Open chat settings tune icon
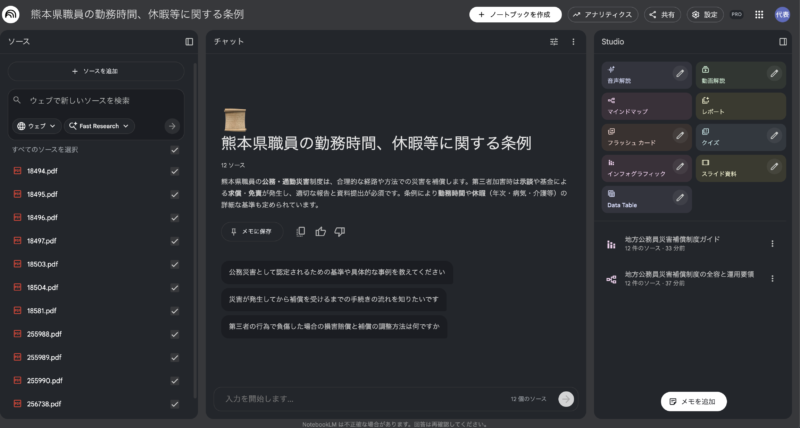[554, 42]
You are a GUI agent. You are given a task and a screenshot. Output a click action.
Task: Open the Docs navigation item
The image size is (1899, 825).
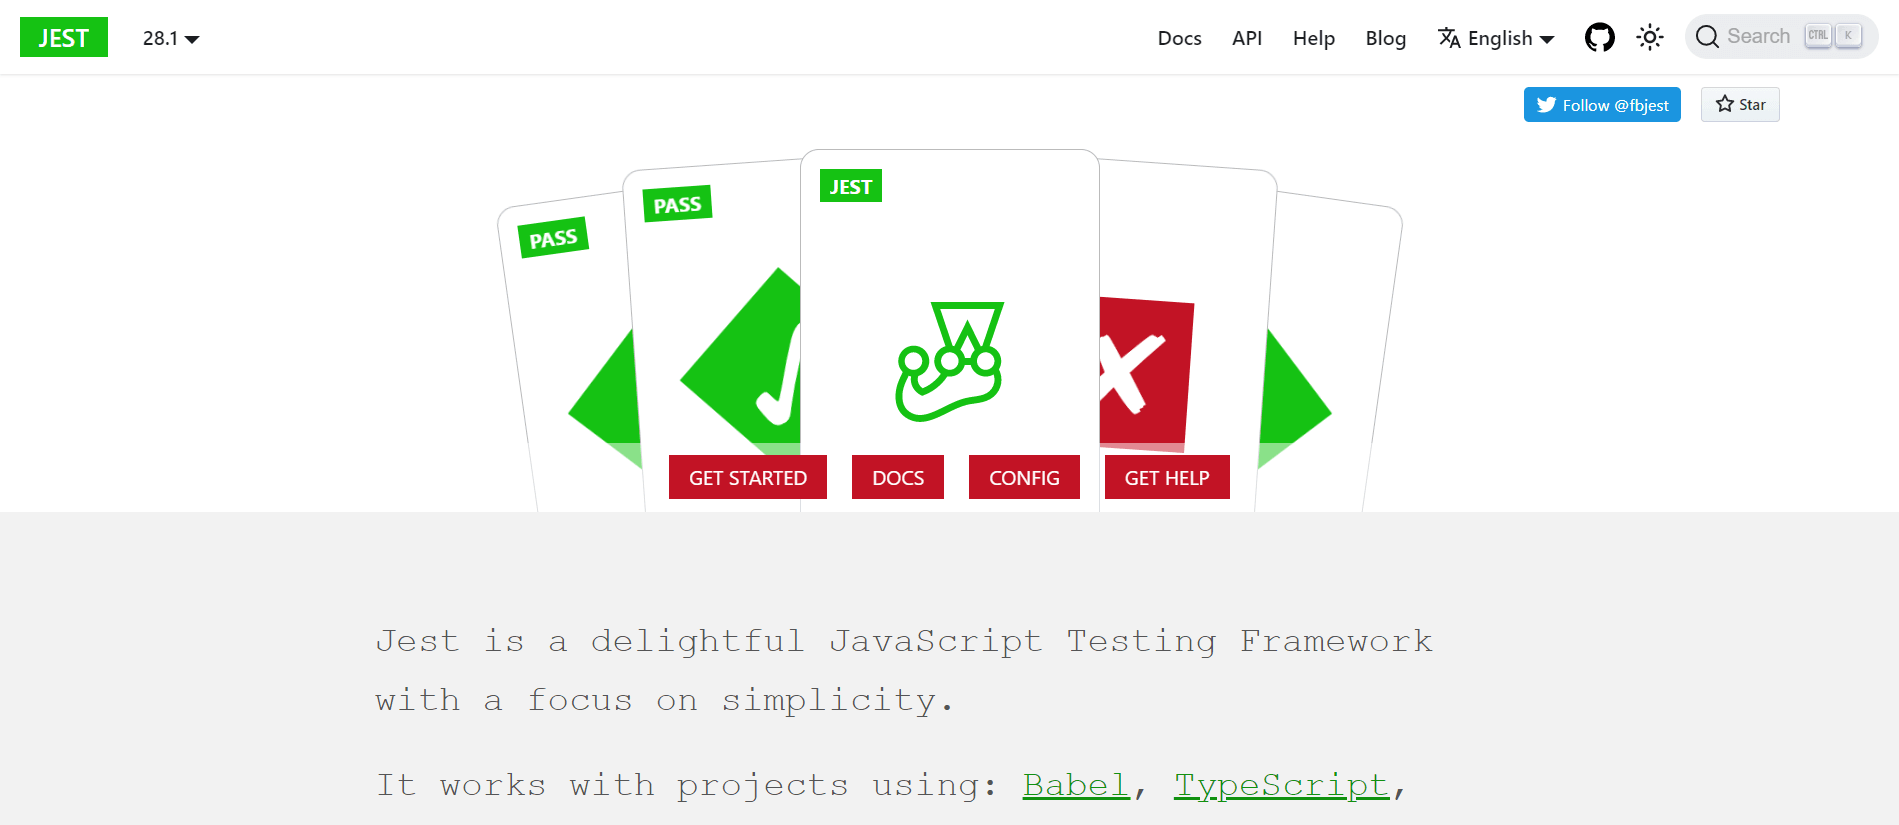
========
Everything from the line with "You are a GUI" through the final line of the material is to be returned exactly, both ends included, apart from the pictures.

You are a GUI agent. You are given a task and a screenshot. Output a click action.
Task: Open the Docs navigation item
The image size is (1899, 825).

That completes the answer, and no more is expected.